● **The input**:
--------------------------------------------------

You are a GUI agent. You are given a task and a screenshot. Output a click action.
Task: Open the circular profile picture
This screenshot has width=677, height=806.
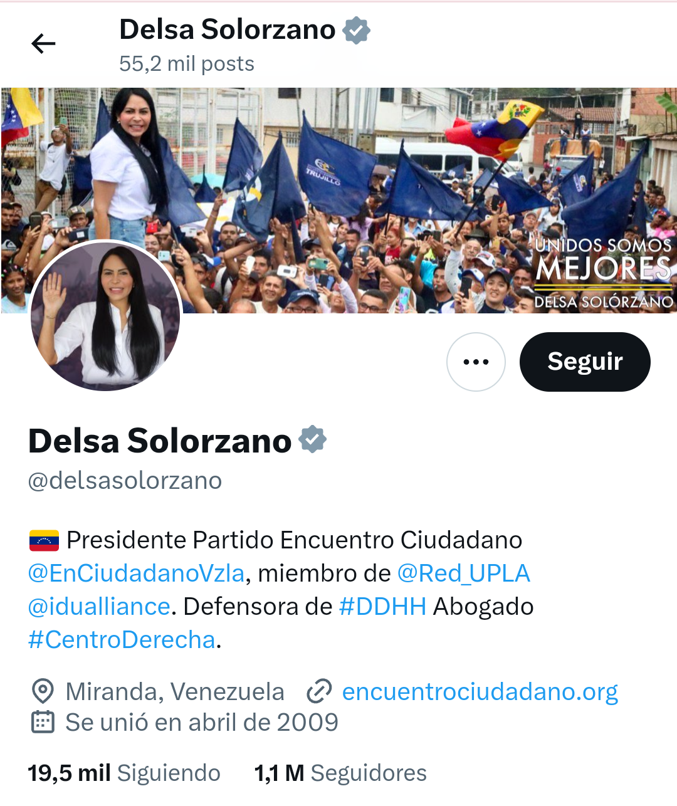[x=105, y=316]
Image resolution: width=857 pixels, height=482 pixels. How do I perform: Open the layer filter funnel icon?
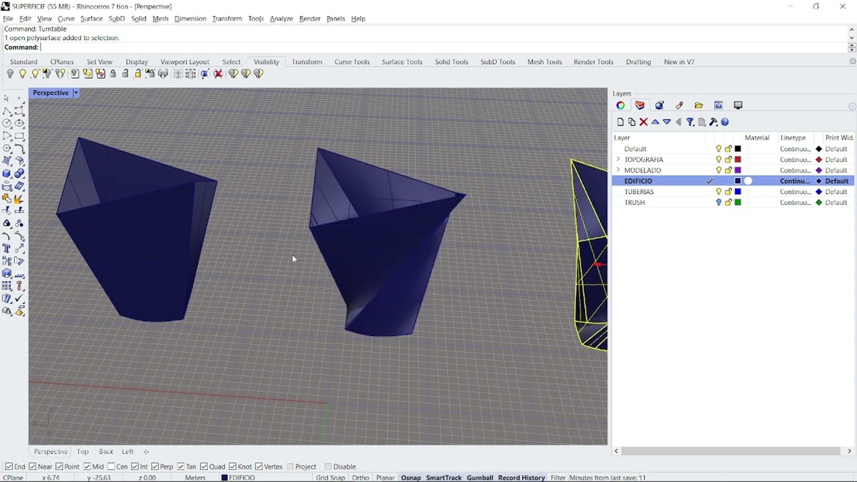click(690, 122)
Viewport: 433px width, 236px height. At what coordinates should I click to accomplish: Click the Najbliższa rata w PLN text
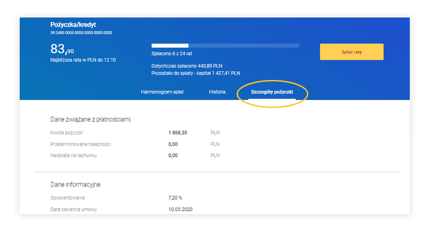click(x=83, y=60)
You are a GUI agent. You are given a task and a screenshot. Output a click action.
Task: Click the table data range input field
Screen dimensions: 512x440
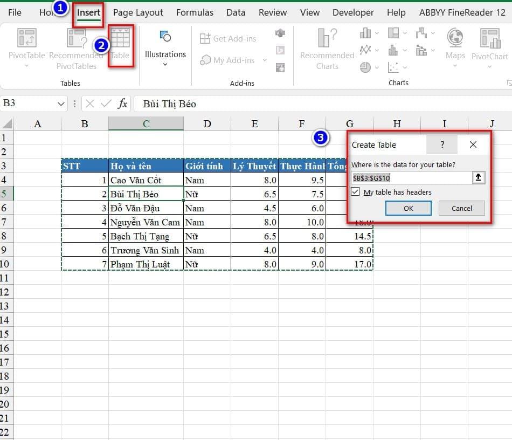411,177
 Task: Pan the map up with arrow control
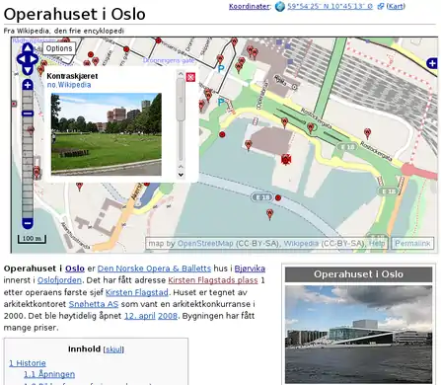28,48
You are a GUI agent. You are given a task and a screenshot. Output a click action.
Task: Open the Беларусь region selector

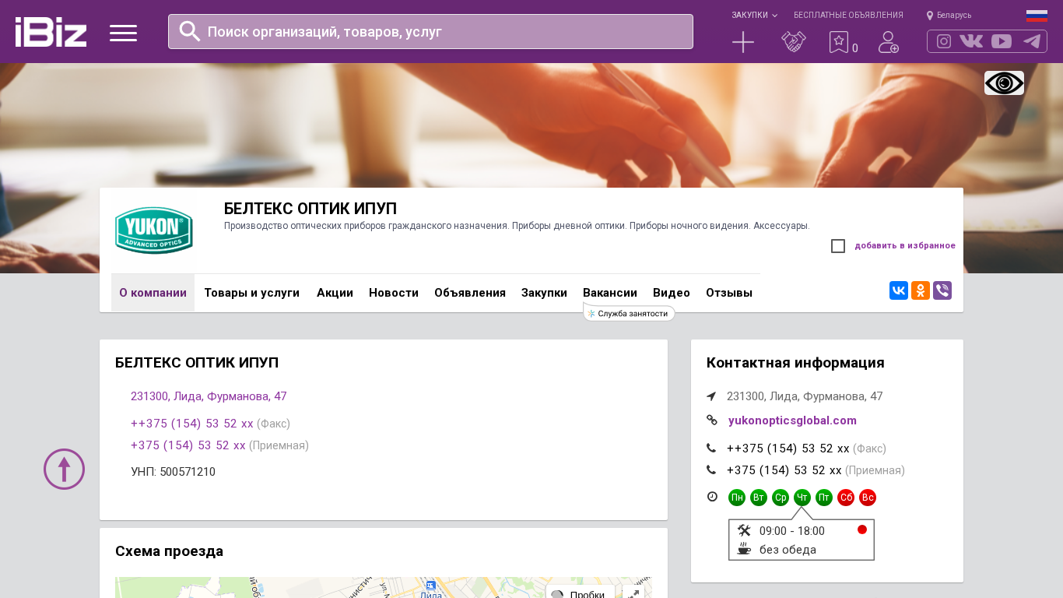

--------------------------------------------------

● **Exercise directions**: Exact text is required for the lines from the one with "Task: Click the table data range input field" through the last line of the entries, both included. Omit pictures.

● **Solved problem**:
Task: Click the table data range input field
Screen dimensions: 512x440
411,177
 Task: Pan the map up with arrow control
28,48
You are a GUI agent. You are given a task and a screenshot. Output a click action.
Task: Open the Беларусь region selector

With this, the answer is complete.